- DIRECTION: Copy out the lines of the material from its first line through the line containing "pyautogui.click(x=259, y=125)", inclusive, reproducing each one verbatim.
--*--
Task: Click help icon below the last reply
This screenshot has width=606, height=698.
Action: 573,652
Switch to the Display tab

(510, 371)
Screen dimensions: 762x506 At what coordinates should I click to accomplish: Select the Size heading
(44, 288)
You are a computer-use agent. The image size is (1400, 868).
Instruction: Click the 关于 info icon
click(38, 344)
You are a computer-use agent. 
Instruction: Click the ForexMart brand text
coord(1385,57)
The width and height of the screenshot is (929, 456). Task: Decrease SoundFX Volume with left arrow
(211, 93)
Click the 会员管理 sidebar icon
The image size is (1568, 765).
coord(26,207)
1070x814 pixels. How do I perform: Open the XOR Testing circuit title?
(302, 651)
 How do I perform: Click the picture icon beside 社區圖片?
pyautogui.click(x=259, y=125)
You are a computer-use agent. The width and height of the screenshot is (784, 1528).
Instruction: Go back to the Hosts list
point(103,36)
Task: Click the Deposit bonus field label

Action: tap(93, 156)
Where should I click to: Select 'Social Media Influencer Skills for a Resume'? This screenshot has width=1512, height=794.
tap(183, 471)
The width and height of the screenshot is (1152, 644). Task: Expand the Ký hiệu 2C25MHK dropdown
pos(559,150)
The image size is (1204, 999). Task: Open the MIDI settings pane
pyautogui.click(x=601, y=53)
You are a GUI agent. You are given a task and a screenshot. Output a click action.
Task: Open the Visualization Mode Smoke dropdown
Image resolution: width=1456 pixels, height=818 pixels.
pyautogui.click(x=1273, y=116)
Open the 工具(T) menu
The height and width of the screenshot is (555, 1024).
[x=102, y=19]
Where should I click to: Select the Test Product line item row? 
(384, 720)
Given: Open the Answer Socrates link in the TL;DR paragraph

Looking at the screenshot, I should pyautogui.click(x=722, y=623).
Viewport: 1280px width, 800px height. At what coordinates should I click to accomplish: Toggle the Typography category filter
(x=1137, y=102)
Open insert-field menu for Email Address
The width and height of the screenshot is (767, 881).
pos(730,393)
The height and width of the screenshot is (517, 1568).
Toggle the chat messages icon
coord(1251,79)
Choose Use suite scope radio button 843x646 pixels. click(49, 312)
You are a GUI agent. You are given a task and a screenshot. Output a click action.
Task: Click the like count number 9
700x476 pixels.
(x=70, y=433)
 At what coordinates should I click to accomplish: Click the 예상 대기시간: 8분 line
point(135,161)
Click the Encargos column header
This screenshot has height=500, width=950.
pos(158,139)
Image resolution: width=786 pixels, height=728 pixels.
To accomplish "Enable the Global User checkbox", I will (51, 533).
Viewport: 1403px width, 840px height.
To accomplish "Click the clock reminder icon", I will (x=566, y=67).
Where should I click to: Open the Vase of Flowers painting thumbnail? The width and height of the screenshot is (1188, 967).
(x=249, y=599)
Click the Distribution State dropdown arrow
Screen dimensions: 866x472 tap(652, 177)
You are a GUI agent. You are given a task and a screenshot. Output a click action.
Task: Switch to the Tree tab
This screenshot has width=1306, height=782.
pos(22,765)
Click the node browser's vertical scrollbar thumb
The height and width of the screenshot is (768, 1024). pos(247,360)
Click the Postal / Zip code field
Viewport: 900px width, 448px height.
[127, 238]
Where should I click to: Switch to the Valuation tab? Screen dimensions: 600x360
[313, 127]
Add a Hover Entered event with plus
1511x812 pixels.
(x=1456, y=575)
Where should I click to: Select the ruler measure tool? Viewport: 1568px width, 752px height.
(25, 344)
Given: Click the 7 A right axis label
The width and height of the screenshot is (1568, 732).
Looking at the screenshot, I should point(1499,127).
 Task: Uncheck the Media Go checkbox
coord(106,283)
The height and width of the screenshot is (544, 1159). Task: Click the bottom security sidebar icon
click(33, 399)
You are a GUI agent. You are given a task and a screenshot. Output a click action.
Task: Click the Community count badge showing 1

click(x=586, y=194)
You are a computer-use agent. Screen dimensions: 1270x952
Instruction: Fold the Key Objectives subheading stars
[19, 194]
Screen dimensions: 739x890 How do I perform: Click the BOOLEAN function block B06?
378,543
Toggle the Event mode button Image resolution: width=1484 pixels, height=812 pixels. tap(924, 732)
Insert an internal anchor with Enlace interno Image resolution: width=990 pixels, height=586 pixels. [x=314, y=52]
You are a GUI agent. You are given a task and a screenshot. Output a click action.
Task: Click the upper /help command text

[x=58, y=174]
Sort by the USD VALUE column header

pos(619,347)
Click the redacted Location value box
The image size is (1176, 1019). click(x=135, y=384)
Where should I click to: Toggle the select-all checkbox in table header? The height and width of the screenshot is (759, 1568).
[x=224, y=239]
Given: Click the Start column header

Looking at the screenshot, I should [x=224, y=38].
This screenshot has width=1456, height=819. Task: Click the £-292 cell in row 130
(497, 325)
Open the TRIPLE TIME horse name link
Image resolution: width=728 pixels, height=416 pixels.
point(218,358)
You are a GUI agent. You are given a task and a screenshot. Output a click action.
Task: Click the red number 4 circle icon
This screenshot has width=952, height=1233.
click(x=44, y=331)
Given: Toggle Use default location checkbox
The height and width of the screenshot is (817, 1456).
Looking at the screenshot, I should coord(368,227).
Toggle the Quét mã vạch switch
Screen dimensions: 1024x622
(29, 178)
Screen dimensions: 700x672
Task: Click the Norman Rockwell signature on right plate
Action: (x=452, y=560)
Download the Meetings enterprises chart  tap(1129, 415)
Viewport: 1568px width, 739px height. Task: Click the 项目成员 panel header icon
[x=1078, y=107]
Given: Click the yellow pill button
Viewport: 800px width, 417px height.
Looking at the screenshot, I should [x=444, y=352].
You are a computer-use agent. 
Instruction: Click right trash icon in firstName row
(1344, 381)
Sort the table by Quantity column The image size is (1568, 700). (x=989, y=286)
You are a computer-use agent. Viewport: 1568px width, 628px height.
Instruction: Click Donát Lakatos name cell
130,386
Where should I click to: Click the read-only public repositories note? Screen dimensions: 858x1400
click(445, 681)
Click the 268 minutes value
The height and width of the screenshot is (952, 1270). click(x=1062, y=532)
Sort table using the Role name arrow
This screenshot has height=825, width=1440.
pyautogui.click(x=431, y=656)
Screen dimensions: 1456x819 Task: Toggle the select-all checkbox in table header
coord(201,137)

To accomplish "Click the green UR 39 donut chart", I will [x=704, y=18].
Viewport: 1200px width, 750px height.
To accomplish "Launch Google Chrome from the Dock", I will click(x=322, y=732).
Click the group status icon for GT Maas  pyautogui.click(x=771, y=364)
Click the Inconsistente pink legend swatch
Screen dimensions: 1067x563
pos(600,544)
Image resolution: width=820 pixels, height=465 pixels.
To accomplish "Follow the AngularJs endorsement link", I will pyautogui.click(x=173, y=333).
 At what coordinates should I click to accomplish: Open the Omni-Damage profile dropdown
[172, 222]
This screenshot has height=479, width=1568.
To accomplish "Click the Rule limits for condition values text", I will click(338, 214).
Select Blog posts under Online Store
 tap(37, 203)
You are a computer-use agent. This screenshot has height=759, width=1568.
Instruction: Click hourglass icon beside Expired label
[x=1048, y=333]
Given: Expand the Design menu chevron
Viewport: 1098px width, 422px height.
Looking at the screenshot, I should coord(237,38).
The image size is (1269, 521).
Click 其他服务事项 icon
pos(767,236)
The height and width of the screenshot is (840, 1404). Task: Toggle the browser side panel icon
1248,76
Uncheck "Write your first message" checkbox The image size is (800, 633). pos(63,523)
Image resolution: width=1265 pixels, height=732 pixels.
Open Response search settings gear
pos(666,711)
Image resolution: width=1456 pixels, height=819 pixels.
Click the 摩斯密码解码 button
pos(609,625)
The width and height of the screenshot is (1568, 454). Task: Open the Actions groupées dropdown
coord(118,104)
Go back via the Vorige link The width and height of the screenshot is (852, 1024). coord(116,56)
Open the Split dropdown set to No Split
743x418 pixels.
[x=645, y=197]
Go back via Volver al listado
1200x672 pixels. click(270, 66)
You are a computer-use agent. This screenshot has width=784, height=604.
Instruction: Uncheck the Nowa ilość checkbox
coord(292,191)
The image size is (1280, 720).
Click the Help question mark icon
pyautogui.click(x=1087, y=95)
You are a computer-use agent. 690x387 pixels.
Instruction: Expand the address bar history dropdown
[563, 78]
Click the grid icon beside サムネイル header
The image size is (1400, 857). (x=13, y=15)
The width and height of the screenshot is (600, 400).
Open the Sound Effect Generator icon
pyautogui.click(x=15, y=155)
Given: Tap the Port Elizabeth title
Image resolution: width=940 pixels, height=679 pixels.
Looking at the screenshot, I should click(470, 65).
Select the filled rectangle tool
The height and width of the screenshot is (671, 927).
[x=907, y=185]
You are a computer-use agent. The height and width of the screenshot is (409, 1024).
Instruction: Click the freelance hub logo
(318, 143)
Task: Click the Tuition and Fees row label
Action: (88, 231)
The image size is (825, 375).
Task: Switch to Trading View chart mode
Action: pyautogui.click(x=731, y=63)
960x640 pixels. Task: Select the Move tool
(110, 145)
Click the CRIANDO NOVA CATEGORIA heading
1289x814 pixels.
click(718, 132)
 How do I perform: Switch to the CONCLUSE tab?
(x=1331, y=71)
--*--
- EXERCISE OUTPUT:
Task: Click help icon below the last reply
This screenshot has width=606, height=698.
Action: 573,652
Switch to the Display tab

(510, 371)
Screen dimensions: 762x506 At what coordinates should I click to accomplish: Select the Size heading
(44, 288)
You are a computer-use agent. The image size is (1400, 868).
Instruction: Click the 关于 info icon
click(38, 344)
You are a computer-use agent. 
Instruction: Click the ForexMart brand text
coord(1385,57)
The width and height of the screenshot is (929, 456). Task: Decrease SoundFX Volume with left arrow
(211, 93)
Click the 会员管理 sidebar icon
The image size is (1568, 765).
coord(26,207)
1070x814 pixels. How do I perform: Open the XOR Testing circuit title?
(302, 651)
 How do I perform: Click the picture icon beside 社區圖片?
pyautogui.click(x=259, y=125)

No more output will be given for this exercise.